By: Halyn Lunel A. Gamboa
The Disaster Risk Reduction and Management (DRRM) Team of DOST-CALABARZON organized a virtual orientation on crafting the Public Service Continuity Plan (PSCP) via Zoom platform, February 2, from 9:00 a.m. to 12 noon. Aside from improving risk assessment and management, the orientation aims to assist regional and provincial staff in streamlining their continuity strategies to render public service.
It was attended by 23 participants, all of which are from DOST-CALABARZON together with the Provincial Directors from each Provincial Science and Technology Centers (PSTCs).
Mr. Alex Czar Masiglat of the Office of Civil Defense CALABARZON served as the event’s resource speaker. To break the ice, he began his presentation by assessing the participants’ impressions on the word, “continuity”. Using an online application called Mentimeter, participants associated “continuity” with other words such as “uninterrupted”, “services”, and “stability”.
Mr. Masiglat then introduced the importance of the PSCP in managing emergency situations caused by disruptive events whether they are human-induced, biological, or technological in nature.
“Ito [PSCP] ay parang playbook on how to manage the situation,” he said, “Mahalaga ang PSCP dahil marami tayong bantang panganib lalo na’t nasa pandemic tayo.”
He also mentioned that disaster recovery in service continuity may also involve protecting data properties. “Imperative ang disaster recovery for service continuity kasi data-driven ang transactions lalo na sa inyong organization,” he added.
The drafting of the PSCP dates back to 2017 when the National Resilience Core Group on MSME Disaster Resilience (RCG) collaborated with DOST and other government agencies such as the Office of Civil Defense in assessing organizational risks and hazards. The PSCP template was eventually distributed through the NDRRMC Memorandum Circular No. 33 s. 2018.

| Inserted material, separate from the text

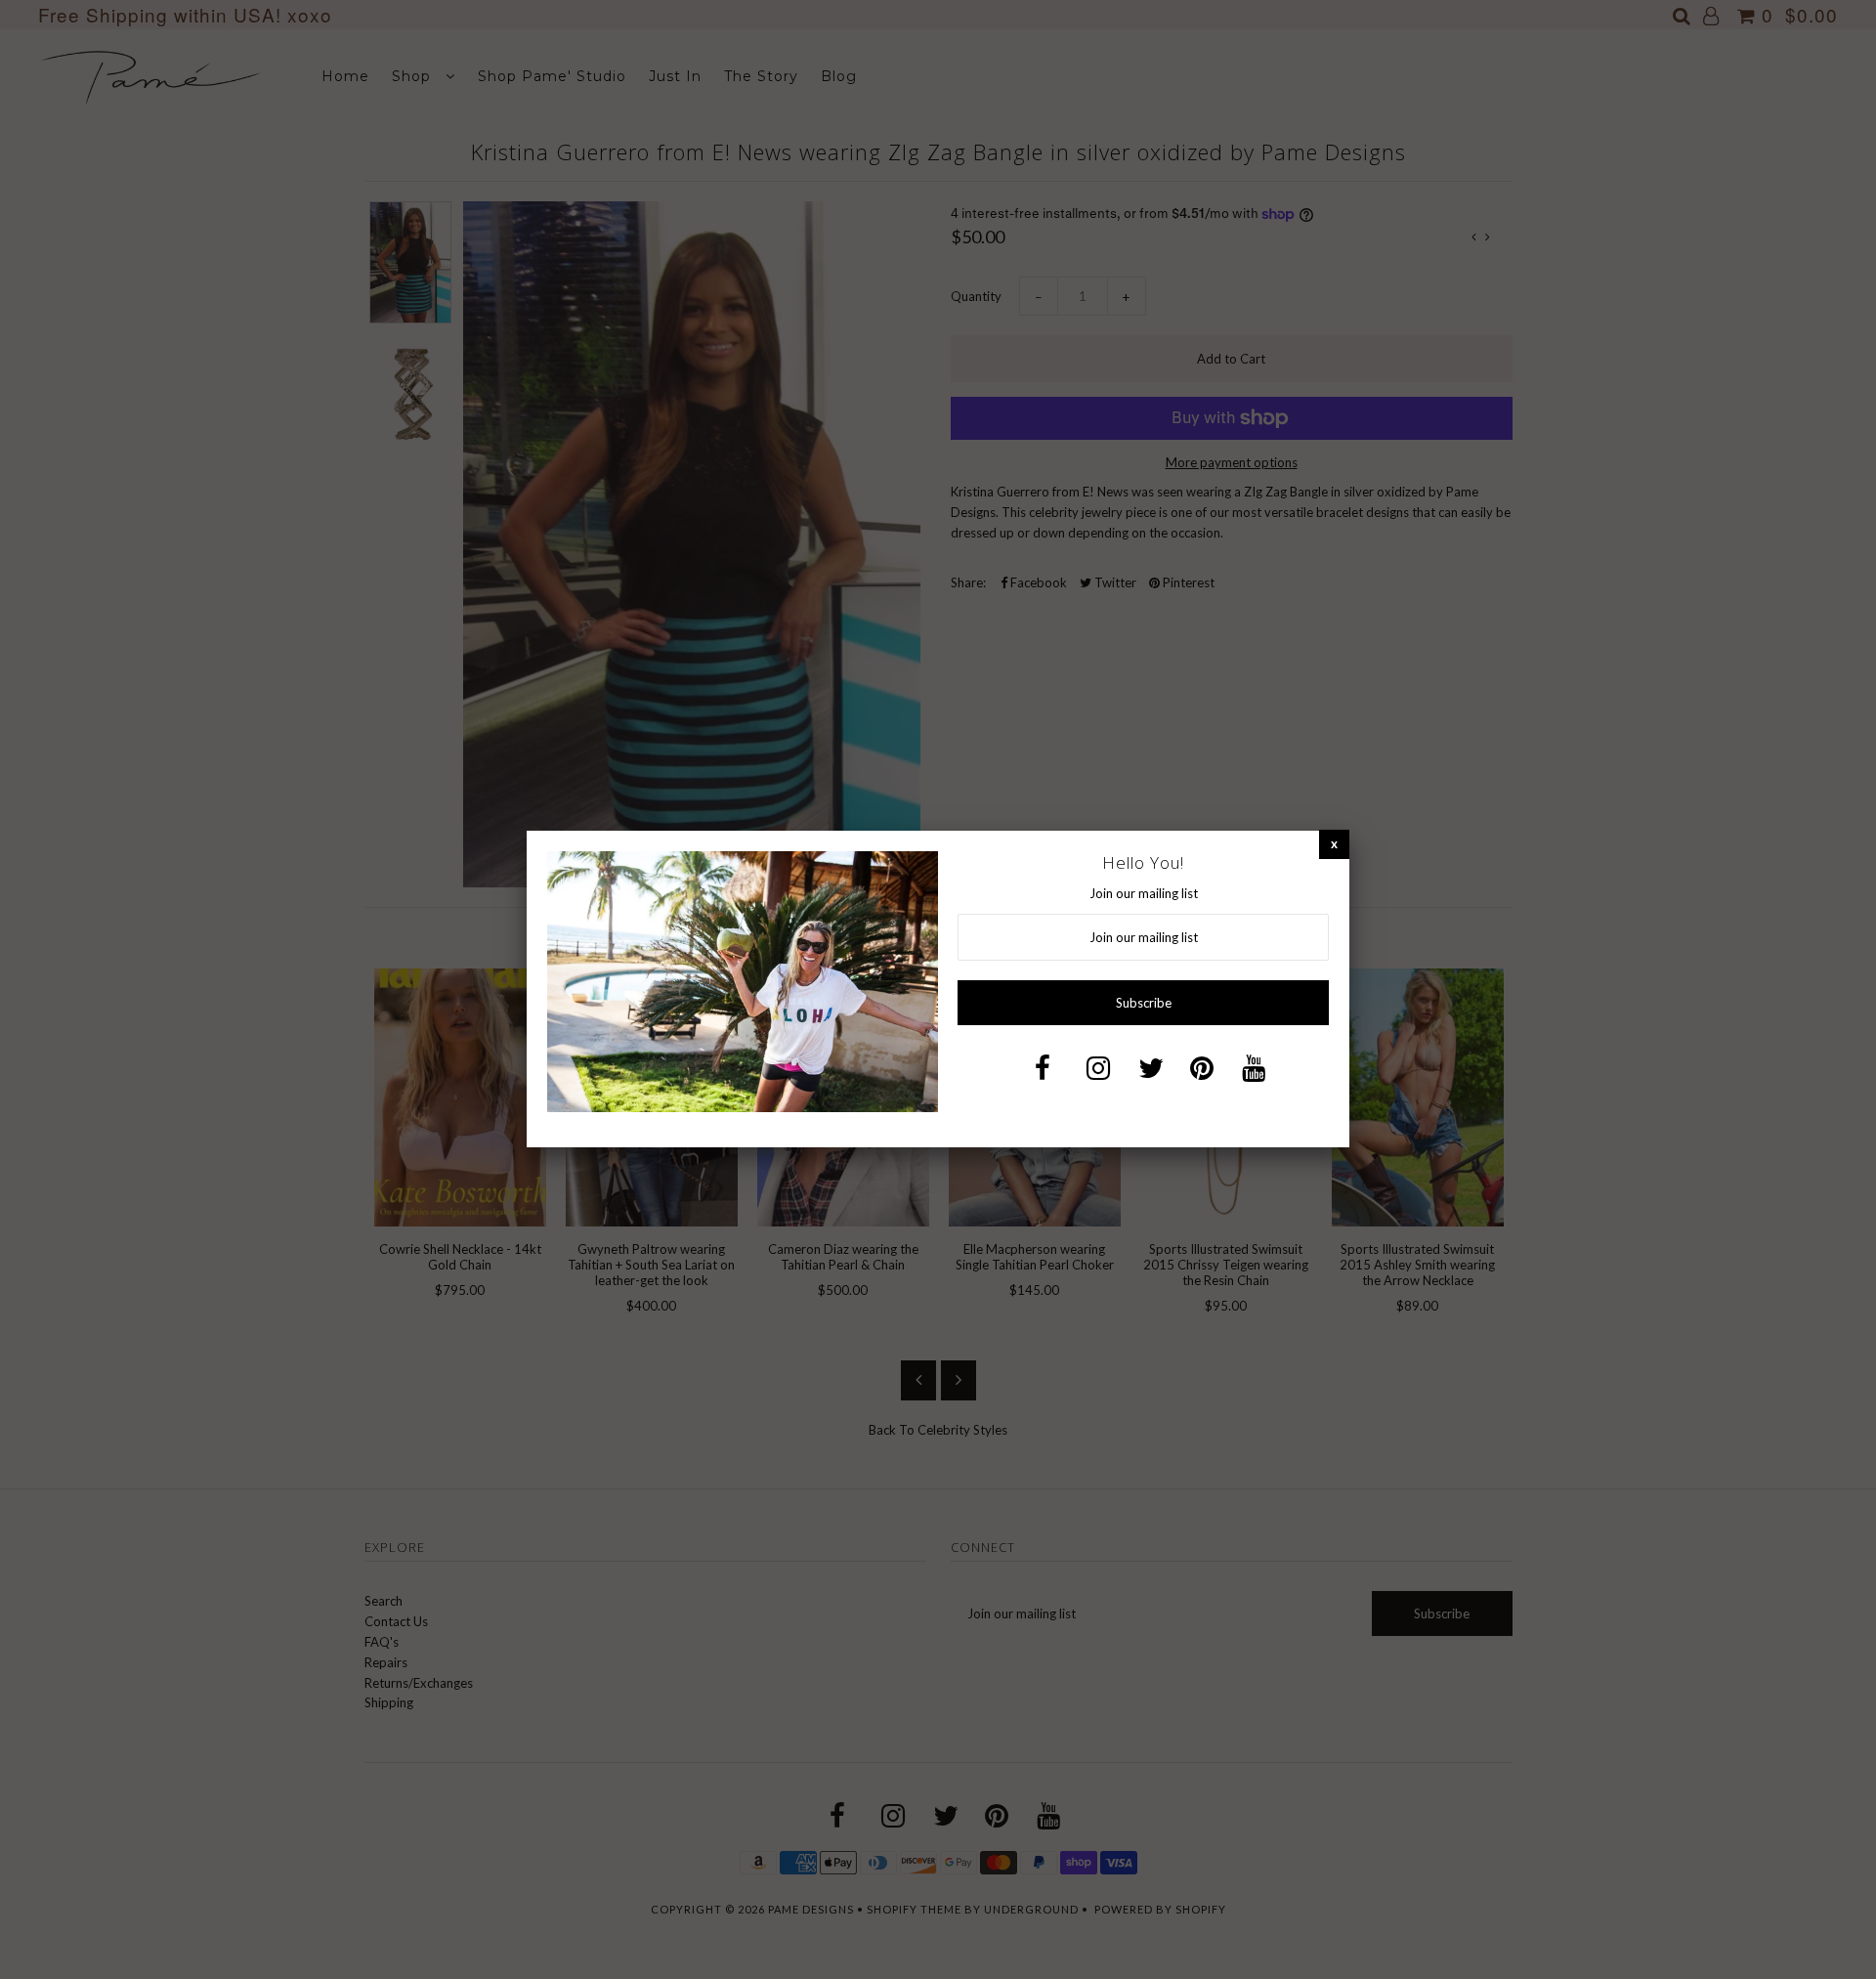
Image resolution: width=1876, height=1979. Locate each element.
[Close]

The latter part of Mr. Masiglat’s discussion was mainly about the Public Service Continuity Program Initiation where he emphasized the prioritization of the organization’s mission essential functions (MEFs) and the identification of the continuity core team.

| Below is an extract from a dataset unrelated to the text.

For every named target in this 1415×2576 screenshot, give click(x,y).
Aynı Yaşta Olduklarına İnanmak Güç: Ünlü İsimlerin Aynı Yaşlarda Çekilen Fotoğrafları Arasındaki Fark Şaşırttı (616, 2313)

“Service continuity is an acquired skill of an organization,” he said, “According sa Kaizen principle, the PSCP will help you identify learning checkpoints to continually develop your organization.” He also suggested that this may be achieved through a series of tests, training, and exercise programs considering all aspects of an organization—its people, facilities, systems—and their interdependencies.
“This plan is to support us internal naman,” Mr. Masiglat stated, “This time, it’s going to be our welfare—the welfare of employees and our facilities.”
Towards the end of the program, Mr. Masiglat offered his feedback for the revision of DOST-CALABARZON’s drafted PSCP in compliance with the recent version of the PSCP Guidebook.
Moreover, as earlier mentioned by Mr. Masiglat, the difference between a contingency plan and a continuity plan lies in its scope. The former addresses specific hazards while the latter encompasses all hazards. The current draft of DOST-CALABARZON’s PSCP has integrated the previous Taal eruption and the ongoing pandemic with regards to employees’ safety and welfare and their continuous delivery of public service.
“PSCP is not a new practice—ginagawa na natin ito noon pa,” Mr. Masiglat reminded everyone, “The introduction of the PSCP is to streamline all the actions we are going to undertake—kailangan lang po talaga natin ibalangkas nang maayos.”
After the discussion, Mr. Masiglat received his Certificate of Appreciation for sharing his expertise. To close the program, Ms. Emelita P. Bagsit, OIC-Regional Director of DOST-CALABARZON, thanked everyone for participating in the event.
This orientation is set to be followed by a series of workshops and plenary discussions to improve the drafting of the PSCP on both the regional and provincial levels.